At Google I/O 2026, Samsung together with Google officially unveiled the first smart glasses powered by Android XR. The device has no display — all output comes through built-in speakers. This is fundamental: not a headset with projection, but glasses that look like ordinary ones.
What's inside and how it works
The glasses are equipped with a camera and microphones for interaction with Gemini. The assistant can be activated either by touching the frame or with the "Hey Google" command. Key use cases include navigation, real-time translation, message summaries, and object recognition in the field of view — for example, restaurant menus or parking signs.
A crucial technical point that was downplayed in the presentation: the glasses are a companion device — they rely on the computational power of a smartphone rather than operating autonomously. According to Android Authority, this allows them to remain compact and lightweight, but ties the user to their phone in their pocket. According to 9to5Google, the device will also support iPhone.
"These glasses will help bring the category to market"
Justine Payne, Google Director for Android XR — Android Central
Design as the main weapon
Samsung and Google enlisted two brands with different audiences: Gentle Monster — "disruptive yet sophisticated aesthetics," Warby Parker — "restrained and timeless." Launch is planned for fall 2026. The price has not been officially announced, but according to Geeky Gadgets, the expected range is $600–$900.
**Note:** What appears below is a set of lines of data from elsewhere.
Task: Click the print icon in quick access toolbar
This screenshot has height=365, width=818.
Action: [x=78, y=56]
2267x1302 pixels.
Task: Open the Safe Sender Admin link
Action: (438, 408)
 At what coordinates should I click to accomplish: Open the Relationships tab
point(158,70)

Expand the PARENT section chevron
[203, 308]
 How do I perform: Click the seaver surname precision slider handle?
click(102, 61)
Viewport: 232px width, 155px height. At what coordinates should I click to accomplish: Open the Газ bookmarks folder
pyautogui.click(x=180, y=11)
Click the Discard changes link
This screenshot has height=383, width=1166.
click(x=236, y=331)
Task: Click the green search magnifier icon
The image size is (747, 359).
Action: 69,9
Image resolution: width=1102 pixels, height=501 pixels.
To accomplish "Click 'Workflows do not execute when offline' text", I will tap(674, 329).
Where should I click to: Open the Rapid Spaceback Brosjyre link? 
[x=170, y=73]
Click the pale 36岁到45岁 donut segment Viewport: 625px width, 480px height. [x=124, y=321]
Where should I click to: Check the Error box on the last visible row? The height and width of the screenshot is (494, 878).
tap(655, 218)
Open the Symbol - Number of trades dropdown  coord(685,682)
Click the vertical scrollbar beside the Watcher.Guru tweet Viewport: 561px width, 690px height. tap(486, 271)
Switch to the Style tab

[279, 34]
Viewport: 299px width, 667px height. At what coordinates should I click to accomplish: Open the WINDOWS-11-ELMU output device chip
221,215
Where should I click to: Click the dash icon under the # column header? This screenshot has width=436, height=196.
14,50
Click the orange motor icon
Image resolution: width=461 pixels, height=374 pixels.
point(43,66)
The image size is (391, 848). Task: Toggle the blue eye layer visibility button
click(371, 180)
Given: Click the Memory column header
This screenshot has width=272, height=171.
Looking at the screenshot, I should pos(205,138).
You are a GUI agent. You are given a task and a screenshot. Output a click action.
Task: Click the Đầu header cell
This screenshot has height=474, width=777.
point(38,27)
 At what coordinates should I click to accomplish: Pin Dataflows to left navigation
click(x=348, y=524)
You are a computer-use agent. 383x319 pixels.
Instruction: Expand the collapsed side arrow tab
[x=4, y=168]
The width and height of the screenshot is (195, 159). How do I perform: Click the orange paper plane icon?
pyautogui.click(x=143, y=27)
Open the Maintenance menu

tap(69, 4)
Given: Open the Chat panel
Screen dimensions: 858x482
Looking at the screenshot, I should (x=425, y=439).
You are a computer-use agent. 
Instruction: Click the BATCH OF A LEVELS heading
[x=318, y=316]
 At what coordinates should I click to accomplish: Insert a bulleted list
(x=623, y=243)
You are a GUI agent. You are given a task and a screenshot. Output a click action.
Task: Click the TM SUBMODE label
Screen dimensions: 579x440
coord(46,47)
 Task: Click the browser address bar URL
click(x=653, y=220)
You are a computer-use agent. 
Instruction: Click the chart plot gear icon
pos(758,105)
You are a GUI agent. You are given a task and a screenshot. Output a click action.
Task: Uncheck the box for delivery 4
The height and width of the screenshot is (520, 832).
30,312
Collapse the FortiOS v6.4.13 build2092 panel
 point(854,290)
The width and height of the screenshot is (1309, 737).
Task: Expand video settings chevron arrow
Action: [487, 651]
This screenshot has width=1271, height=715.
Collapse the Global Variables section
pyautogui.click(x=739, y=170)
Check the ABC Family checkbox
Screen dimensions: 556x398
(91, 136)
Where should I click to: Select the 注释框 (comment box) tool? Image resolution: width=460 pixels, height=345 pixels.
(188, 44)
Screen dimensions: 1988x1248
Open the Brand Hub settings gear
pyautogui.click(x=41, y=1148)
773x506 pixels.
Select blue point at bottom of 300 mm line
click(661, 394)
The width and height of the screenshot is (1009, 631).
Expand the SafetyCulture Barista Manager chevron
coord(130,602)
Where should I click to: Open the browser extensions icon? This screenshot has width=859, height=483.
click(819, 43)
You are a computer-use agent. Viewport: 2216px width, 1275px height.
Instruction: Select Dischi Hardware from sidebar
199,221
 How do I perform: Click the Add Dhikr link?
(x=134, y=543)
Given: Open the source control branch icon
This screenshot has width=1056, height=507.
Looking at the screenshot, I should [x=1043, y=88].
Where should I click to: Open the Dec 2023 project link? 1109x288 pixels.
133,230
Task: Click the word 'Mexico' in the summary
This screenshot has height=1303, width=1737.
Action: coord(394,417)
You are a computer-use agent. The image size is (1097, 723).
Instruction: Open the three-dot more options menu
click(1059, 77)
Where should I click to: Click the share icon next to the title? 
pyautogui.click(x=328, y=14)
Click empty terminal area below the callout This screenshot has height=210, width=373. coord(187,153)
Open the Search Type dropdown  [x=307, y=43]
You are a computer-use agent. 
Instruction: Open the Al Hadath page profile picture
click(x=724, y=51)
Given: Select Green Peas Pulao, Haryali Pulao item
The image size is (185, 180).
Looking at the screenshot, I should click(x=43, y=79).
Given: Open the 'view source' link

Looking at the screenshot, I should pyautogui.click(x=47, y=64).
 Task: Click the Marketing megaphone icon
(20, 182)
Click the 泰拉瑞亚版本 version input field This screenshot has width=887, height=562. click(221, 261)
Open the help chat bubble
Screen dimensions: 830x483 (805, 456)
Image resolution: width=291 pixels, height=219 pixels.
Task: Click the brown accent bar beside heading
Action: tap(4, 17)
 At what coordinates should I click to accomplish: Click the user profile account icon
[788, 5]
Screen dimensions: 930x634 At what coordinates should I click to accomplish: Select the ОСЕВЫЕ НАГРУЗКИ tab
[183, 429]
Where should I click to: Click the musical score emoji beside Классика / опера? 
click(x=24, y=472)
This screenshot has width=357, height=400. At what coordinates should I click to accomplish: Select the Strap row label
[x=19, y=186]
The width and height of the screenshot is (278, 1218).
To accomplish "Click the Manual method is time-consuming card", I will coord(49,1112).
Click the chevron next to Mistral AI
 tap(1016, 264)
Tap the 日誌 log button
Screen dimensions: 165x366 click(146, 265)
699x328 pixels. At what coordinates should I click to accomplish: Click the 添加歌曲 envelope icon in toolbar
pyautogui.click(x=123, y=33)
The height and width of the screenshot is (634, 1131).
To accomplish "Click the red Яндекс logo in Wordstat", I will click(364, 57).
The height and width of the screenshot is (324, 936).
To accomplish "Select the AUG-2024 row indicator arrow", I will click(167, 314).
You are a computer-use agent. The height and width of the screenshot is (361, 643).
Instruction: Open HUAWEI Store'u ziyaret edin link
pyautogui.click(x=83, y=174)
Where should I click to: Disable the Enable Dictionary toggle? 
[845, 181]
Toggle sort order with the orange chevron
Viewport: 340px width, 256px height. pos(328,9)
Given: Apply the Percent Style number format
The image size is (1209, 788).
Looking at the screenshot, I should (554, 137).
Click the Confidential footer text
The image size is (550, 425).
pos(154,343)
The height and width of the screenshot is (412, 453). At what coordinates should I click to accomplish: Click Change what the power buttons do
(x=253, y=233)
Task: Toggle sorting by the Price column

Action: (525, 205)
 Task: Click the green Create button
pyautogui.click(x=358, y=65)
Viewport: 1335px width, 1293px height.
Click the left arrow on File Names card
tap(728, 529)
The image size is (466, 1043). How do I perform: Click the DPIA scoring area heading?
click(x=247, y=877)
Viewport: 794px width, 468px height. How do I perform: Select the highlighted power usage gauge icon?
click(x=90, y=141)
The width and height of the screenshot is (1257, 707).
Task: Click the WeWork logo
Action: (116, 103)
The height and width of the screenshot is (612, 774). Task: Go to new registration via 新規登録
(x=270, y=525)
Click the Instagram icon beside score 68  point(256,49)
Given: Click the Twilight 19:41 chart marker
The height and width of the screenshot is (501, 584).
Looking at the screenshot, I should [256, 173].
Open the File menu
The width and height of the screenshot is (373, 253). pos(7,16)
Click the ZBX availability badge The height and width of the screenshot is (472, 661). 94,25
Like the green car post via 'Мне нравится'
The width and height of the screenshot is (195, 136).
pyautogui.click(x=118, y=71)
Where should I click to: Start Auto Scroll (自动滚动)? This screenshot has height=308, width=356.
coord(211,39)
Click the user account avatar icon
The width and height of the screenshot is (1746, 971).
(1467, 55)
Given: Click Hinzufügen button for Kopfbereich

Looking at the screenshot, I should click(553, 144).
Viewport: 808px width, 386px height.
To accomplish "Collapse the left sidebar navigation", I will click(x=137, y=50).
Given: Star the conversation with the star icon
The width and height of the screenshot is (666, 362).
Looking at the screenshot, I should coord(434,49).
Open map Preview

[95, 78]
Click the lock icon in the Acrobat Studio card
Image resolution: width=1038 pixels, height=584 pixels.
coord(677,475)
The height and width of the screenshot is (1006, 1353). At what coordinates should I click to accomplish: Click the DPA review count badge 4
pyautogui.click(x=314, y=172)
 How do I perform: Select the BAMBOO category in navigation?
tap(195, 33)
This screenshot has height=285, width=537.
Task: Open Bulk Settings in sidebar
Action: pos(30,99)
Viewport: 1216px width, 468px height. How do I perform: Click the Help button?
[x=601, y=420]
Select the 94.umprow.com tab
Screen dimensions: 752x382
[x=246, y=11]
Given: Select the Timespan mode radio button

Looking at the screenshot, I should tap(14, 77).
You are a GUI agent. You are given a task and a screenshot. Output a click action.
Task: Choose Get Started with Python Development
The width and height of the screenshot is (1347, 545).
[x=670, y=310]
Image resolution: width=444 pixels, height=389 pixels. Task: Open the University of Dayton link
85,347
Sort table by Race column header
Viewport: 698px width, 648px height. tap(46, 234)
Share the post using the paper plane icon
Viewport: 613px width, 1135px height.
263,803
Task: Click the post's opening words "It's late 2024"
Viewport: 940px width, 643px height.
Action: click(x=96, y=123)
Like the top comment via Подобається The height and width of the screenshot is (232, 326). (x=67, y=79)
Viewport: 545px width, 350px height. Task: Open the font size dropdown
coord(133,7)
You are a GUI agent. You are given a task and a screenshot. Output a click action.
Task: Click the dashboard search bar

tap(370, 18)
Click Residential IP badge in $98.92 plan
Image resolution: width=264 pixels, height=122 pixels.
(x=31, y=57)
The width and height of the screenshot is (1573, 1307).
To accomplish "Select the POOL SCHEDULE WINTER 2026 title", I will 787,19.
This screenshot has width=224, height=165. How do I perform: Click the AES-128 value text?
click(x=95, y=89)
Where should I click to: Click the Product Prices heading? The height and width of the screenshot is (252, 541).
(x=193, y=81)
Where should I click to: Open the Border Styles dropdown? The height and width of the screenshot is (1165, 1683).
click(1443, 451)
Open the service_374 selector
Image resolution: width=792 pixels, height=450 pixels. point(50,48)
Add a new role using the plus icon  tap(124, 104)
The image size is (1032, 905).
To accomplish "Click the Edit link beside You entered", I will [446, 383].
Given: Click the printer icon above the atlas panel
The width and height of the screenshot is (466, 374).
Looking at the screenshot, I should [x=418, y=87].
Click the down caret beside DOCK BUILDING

This is a direct response to Meta Ray-Ban: those very glasses proved that people will wear technology on their faces only when it doesn't look like technology. Samsung bet on the same logic — and enlisted fashion brands in development, not just marketing.
What remains unanswered
- Autonomy. No data on battery life — a critical gap for a device meant to be worn all day.
- Data processing. The camera continuously captures the surroundings. Where video is stored and how Gemini processes context — not disclosed.
- Price not confirmed. $600–900 comes from unofficial sources, not a press release.
Meta Ray-Ban cost $299 and already have millions of users. If Samsung launches at double the price — the question isn't whether the product is better, but whether the average buyer is ready to pay for Gemini instead of what already works in their ears. The answer will come in the fall — if, of course, the date doesn't slip.